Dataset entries
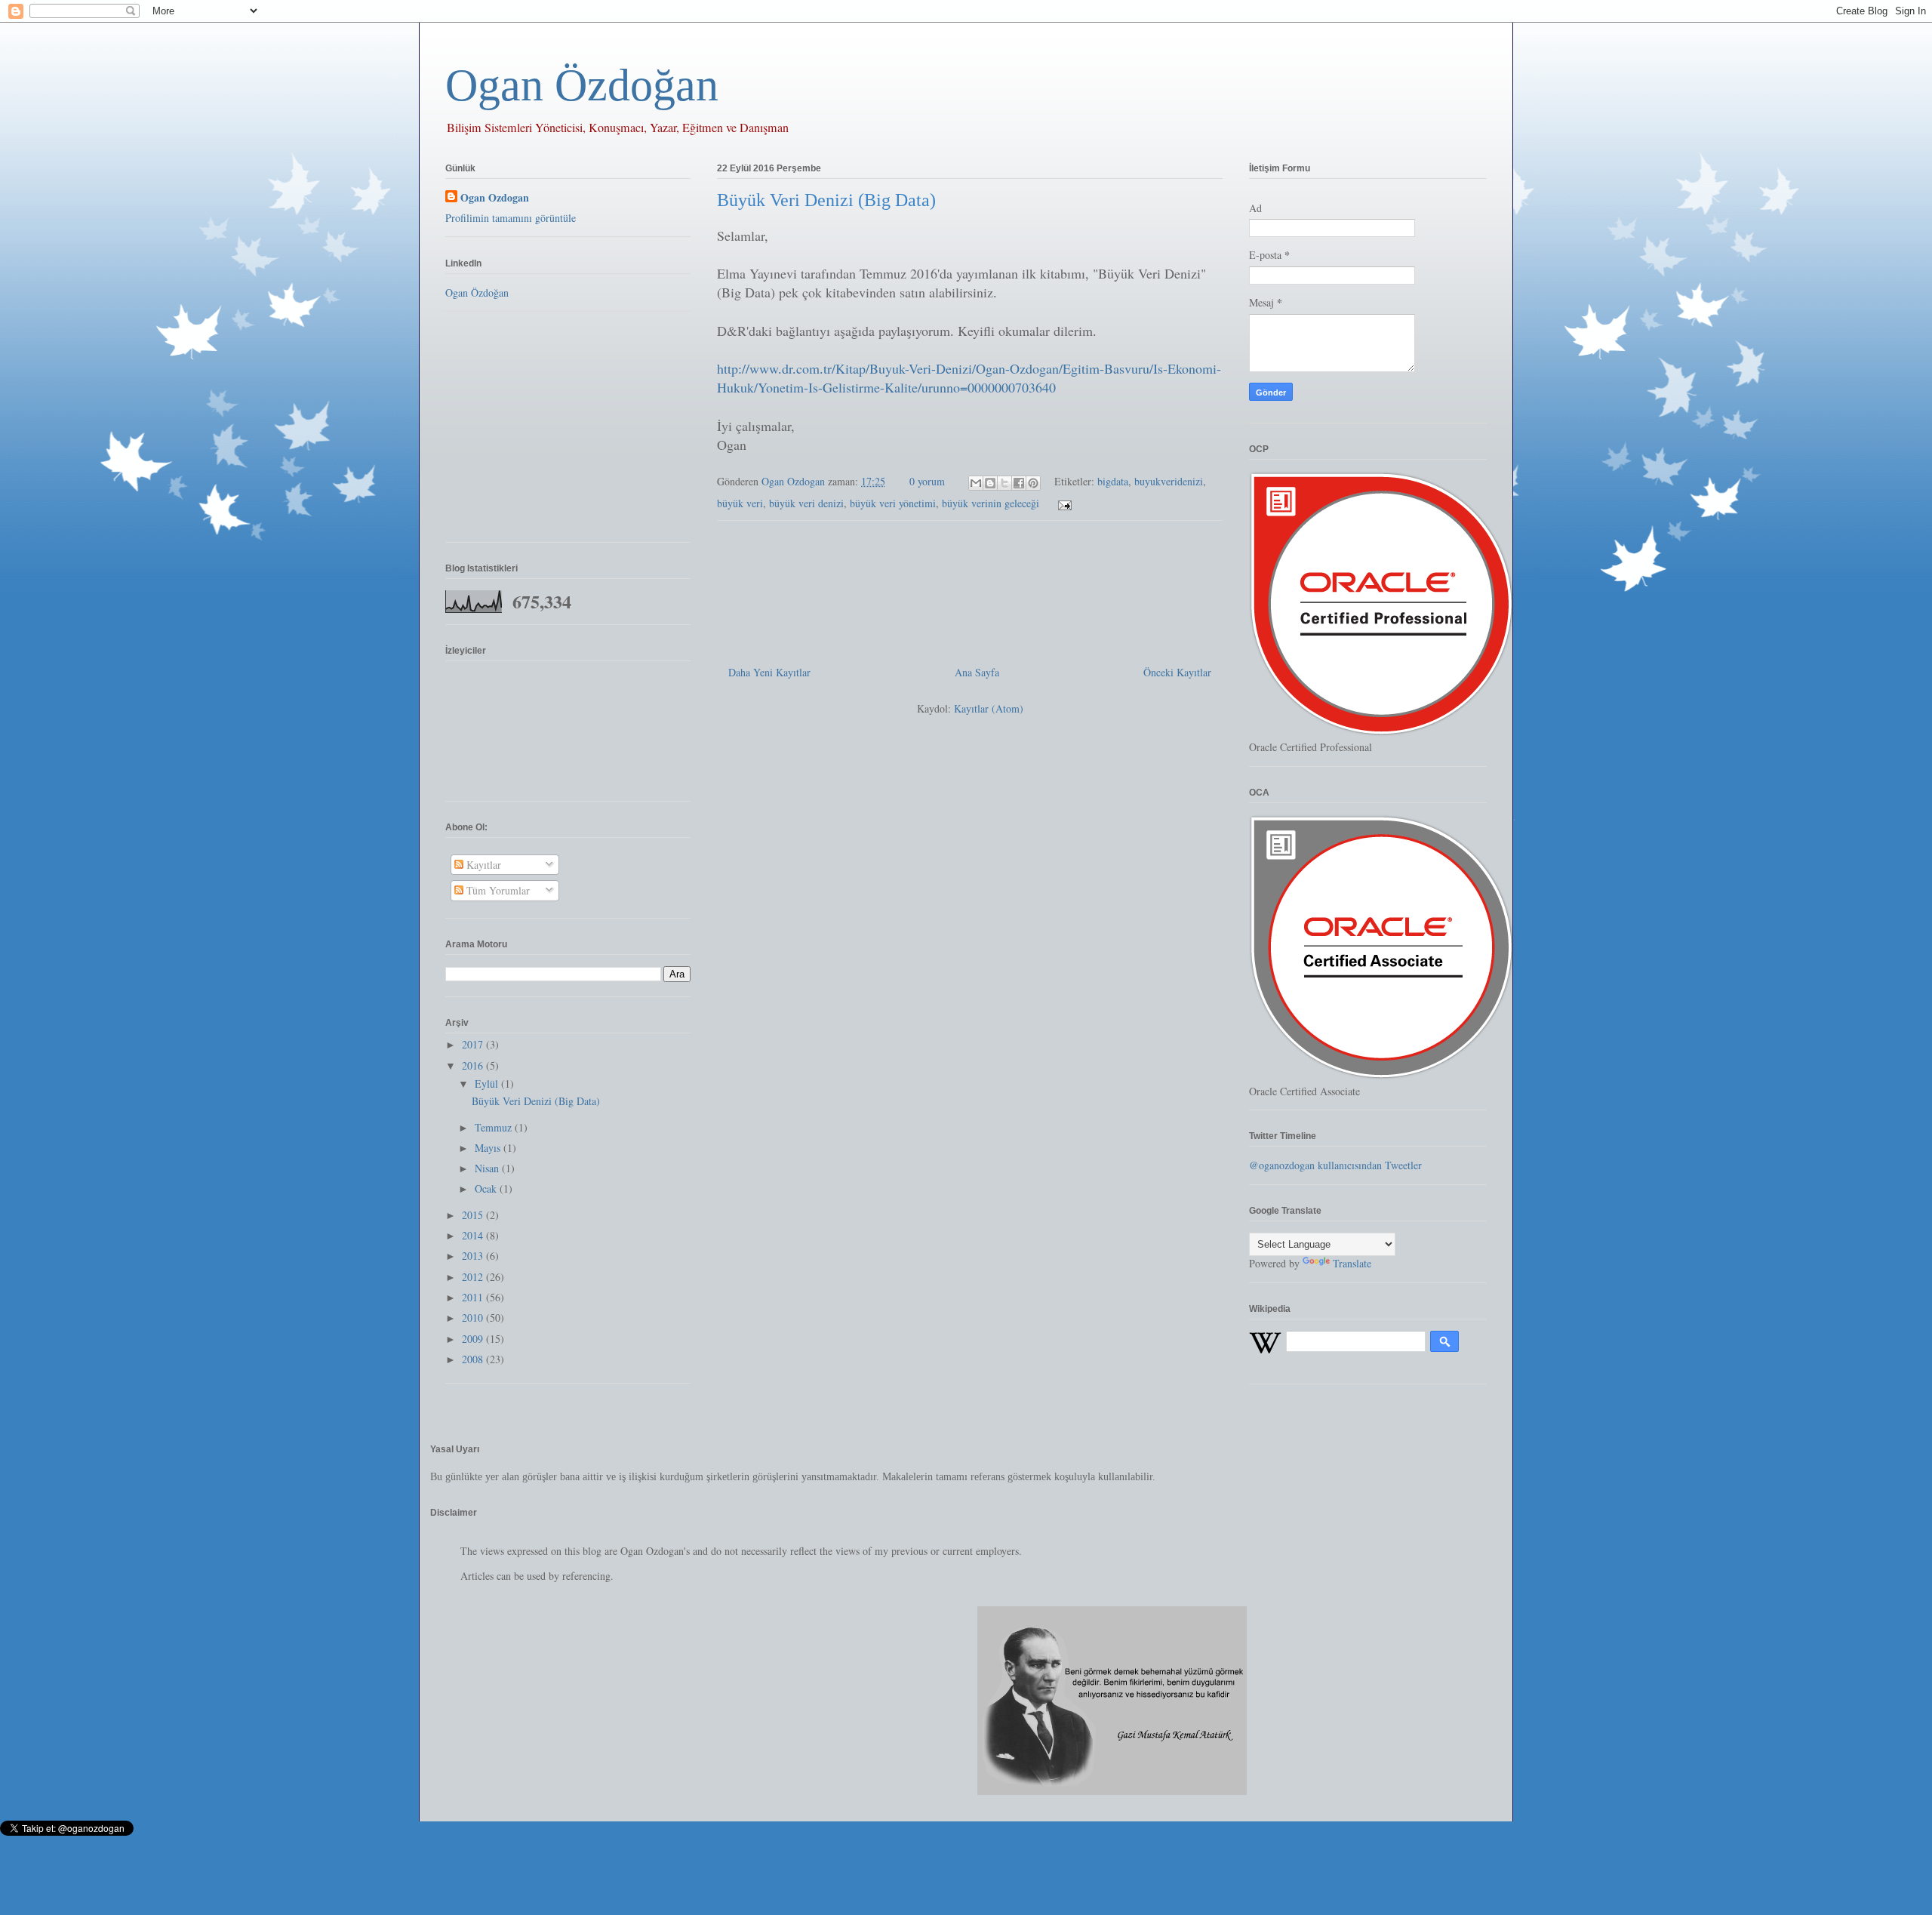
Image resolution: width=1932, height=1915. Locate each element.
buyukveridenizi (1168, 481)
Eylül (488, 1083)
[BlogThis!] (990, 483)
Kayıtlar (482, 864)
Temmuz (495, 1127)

* * *

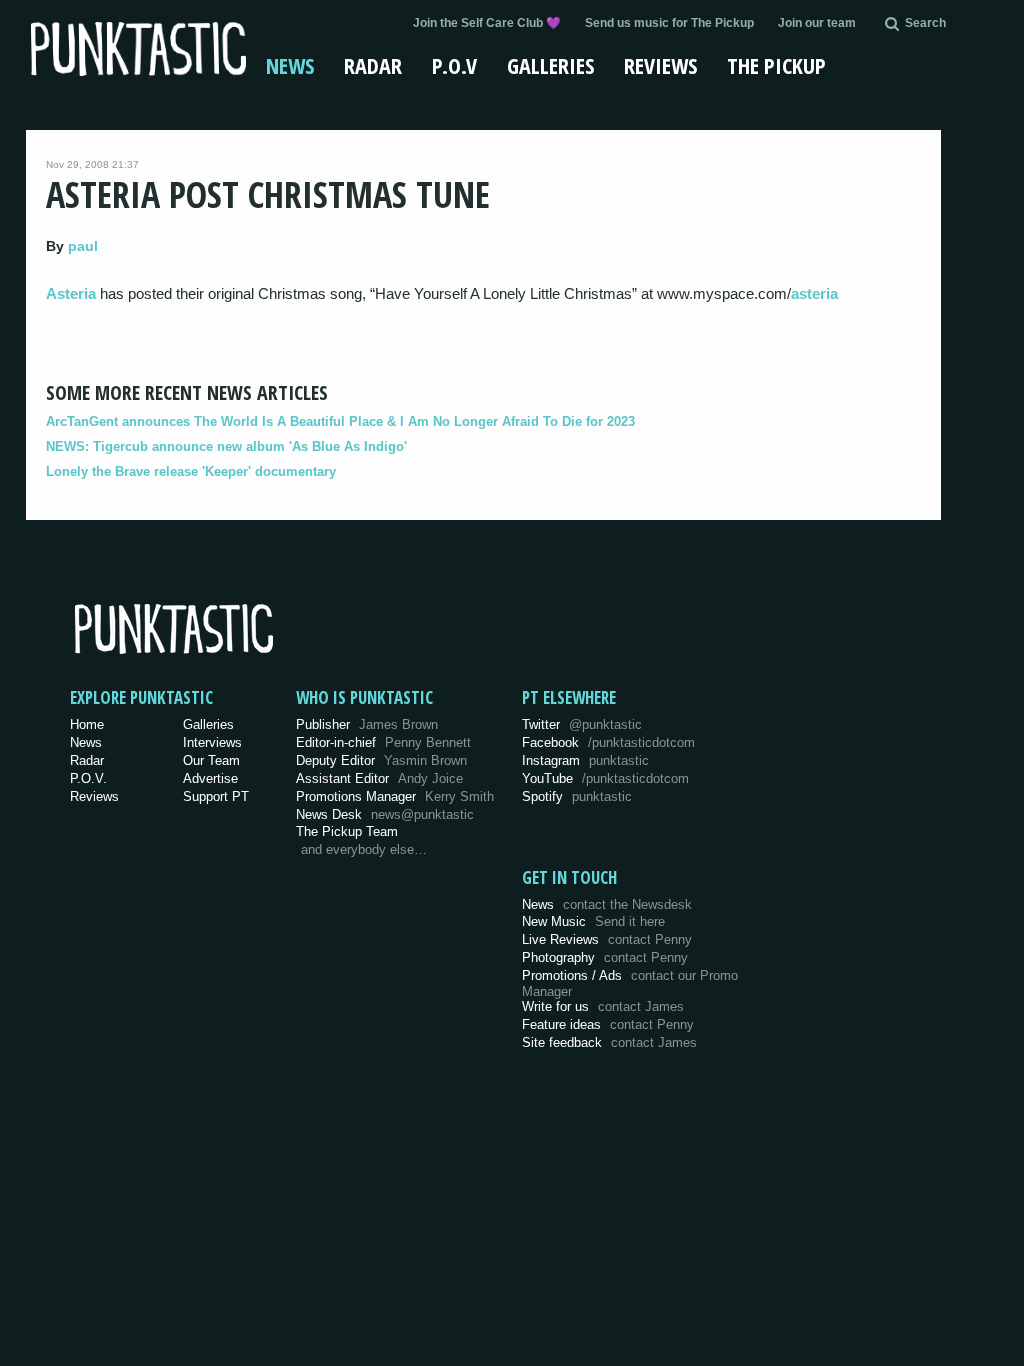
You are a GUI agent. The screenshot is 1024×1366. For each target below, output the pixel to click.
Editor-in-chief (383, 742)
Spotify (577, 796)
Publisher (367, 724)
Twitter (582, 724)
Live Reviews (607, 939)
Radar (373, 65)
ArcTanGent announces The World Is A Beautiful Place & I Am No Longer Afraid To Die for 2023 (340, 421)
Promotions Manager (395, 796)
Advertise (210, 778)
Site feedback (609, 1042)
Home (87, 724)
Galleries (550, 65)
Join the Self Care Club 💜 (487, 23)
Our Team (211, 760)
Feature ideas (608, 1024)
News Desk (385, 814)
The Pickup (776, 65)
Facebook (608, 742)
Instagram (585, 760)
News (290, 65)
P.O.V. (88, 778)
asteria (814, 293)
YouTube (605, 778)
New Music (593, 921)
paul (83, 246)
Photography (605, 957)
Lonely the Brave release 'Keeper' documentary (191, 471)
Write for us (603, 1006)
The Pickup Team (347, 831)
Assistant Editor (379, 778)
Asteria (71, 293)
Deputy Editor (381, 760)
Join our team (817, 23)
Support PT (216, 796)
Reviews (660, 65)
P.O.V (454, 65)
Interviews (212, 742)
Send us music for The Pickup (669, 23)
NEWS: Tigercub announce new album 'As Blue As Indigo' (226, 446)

## What is being asked
Report every line of the data above that contains the string "Editor" by copying it in full.

## The answer
Editor-in-chief (383, 742)
Assistant Editor (379, 778)
Deputy Editor (381, 760)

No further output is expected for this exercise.